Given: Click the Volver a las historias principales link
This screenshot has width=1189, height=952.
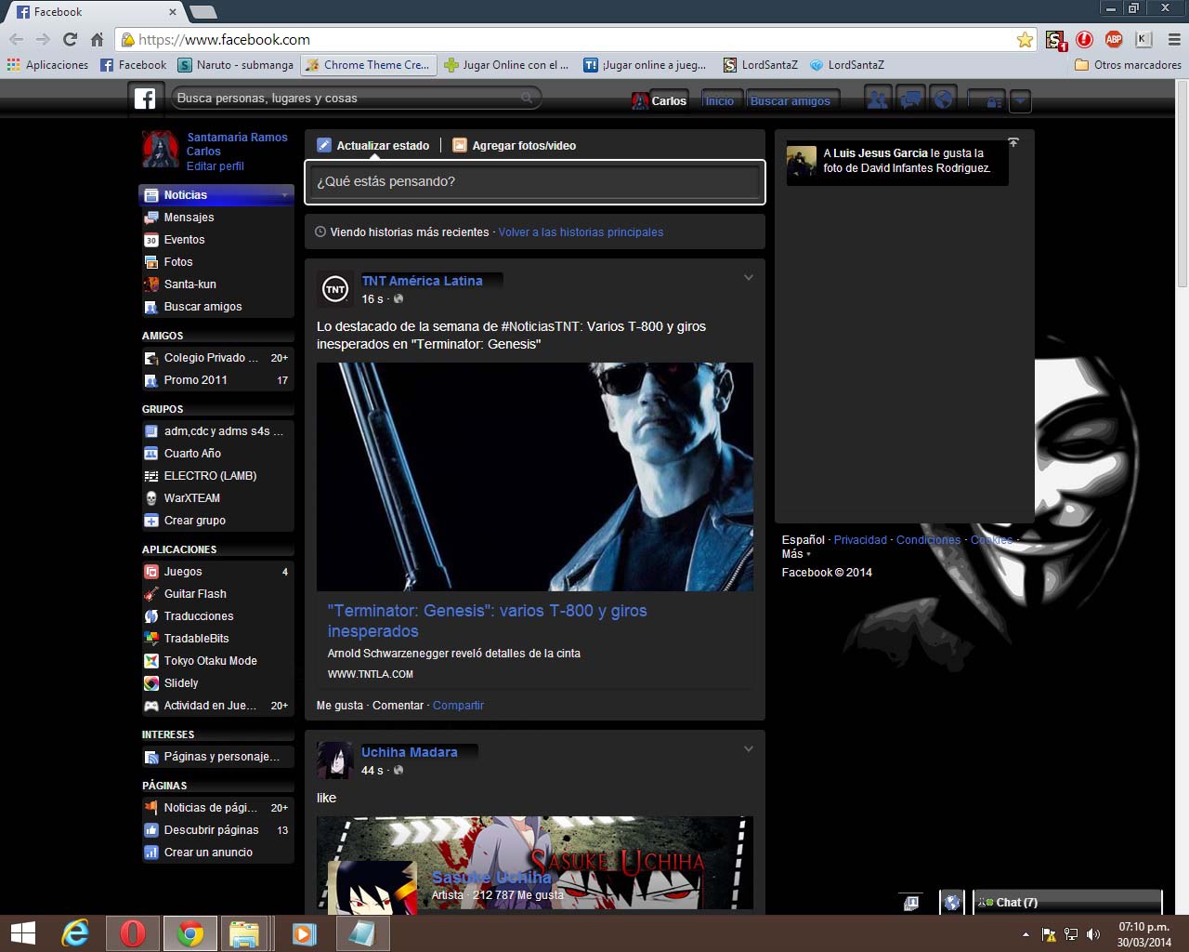Looking at the screenshot, I should (x=580, y=231).
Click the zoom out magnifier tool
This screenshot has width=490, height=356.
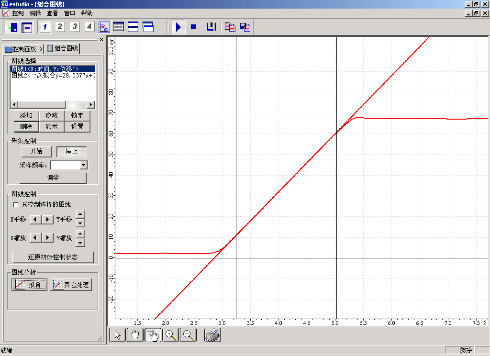189,335
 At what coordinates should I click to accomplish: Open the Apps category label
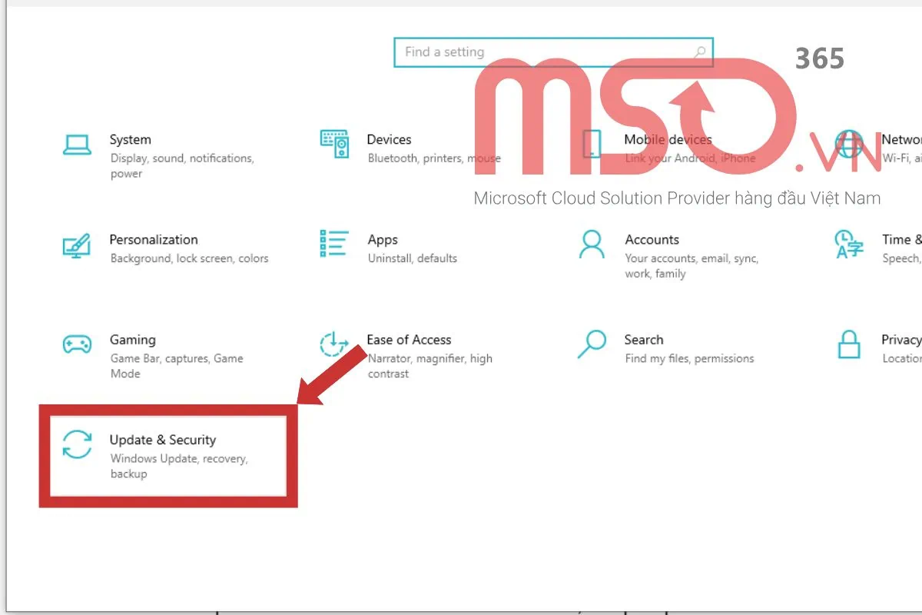[382, 239]
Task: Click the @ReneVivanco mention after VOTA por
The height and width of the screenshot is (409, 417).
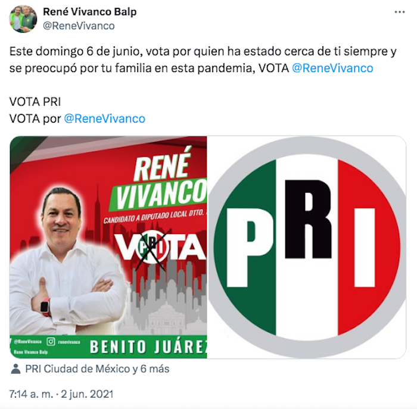Action: (x=104, y=119)
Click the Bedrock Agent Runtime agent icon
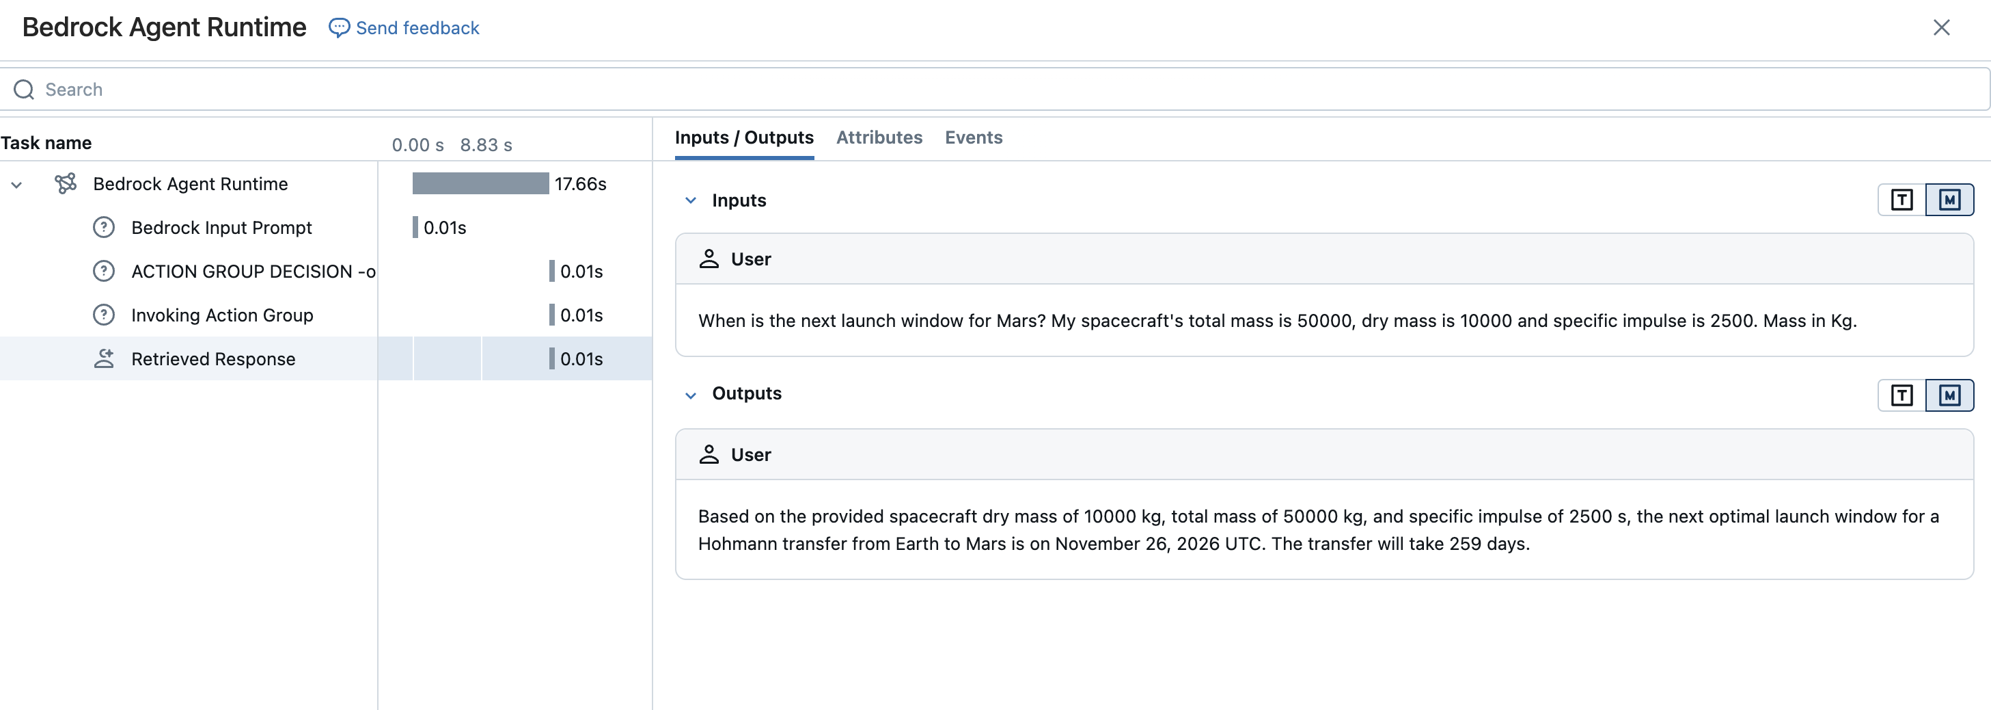 click(x=66, y=184)
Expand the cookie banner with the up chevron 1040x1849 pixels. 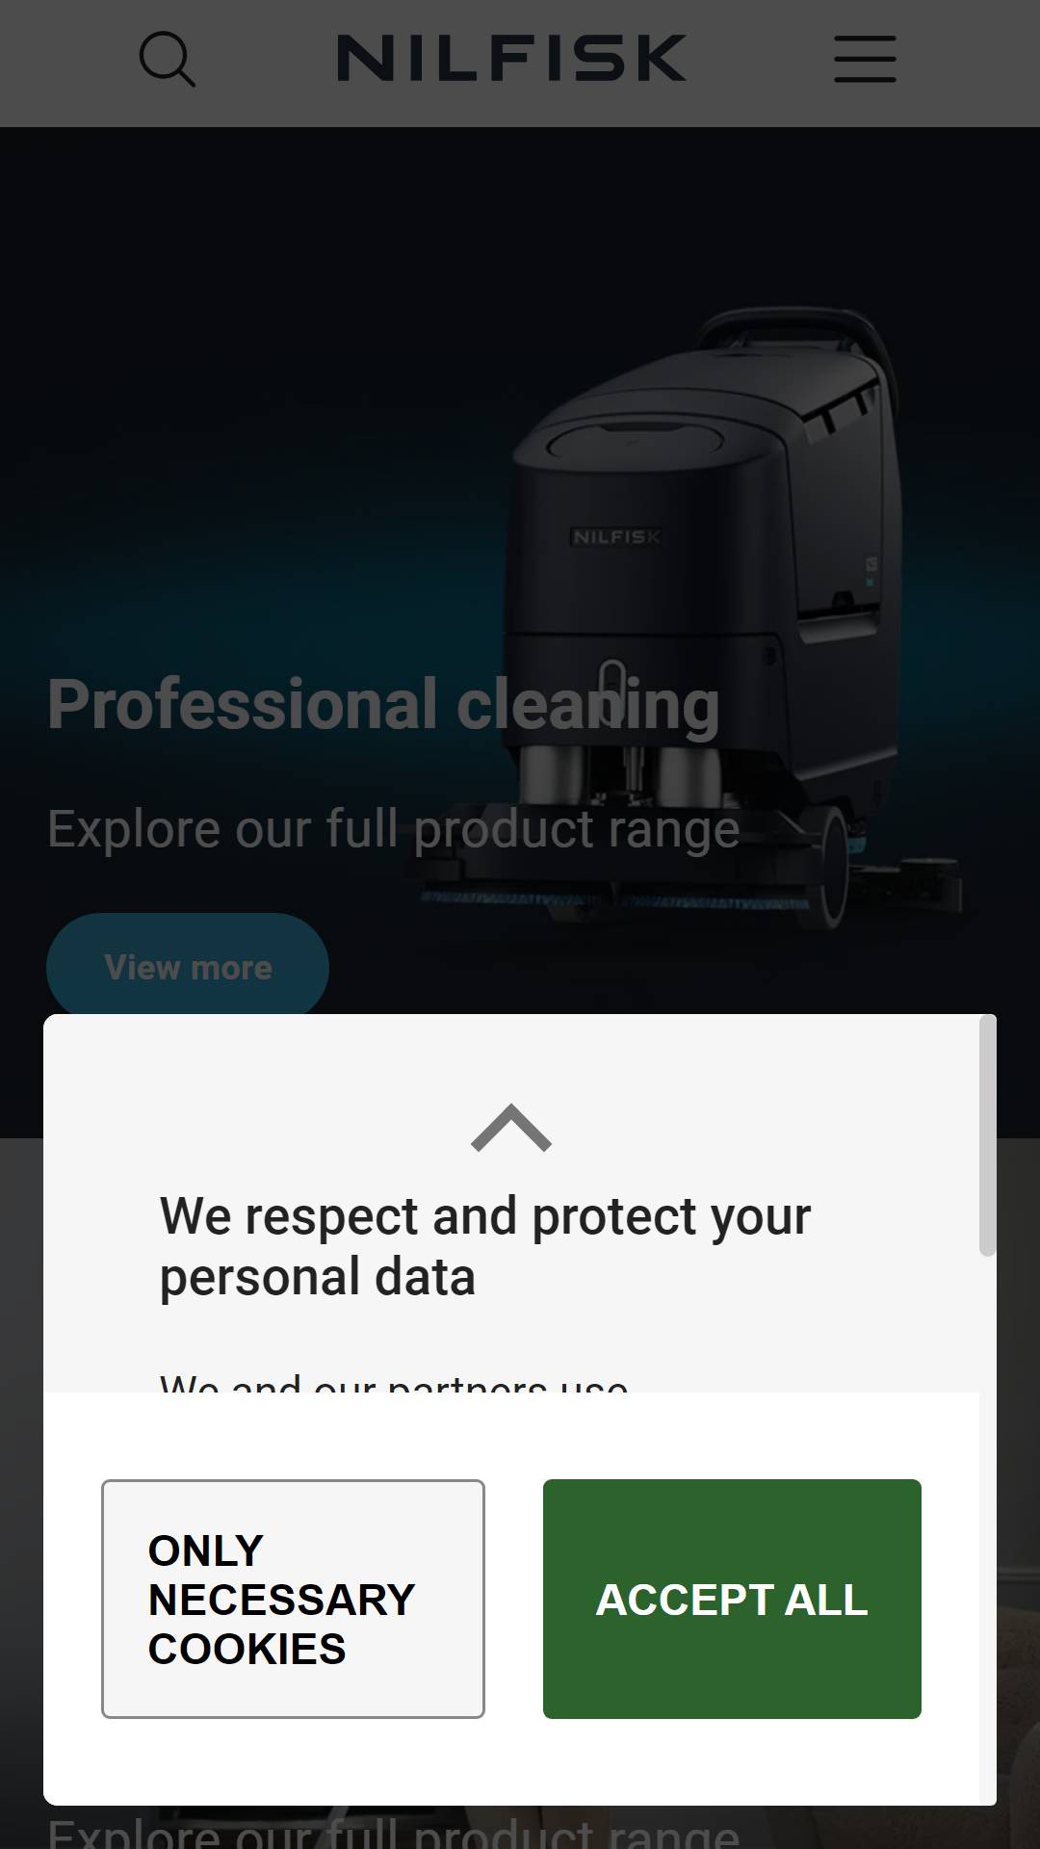pyautogui.click(x=511, y=1128)
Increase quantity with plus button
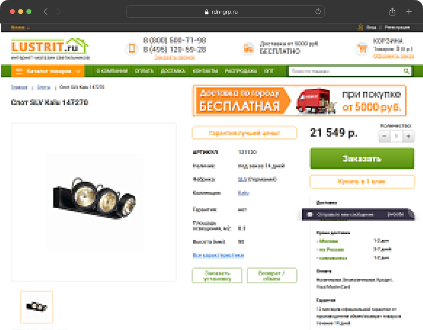The image size is (423, 330). coord(409,136)
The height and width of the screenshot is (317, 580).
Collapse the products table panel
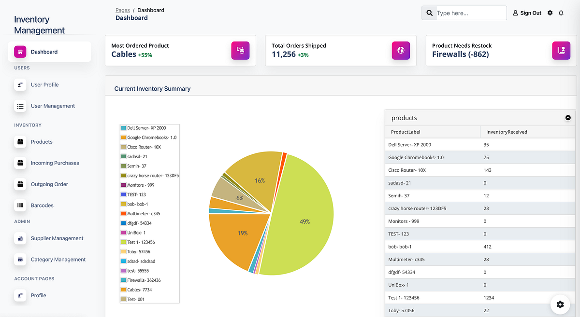click(568, 118)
......
About this exercise
Transcribe exactly, and only, the lines from the one with "The height and width of the screenshot is (317, 580)." through the final line of the data above. The pictures stay out.

Output of the task
The height and width of the screenshot is (317, 580).
Collapse the products table panel
click(568, 118)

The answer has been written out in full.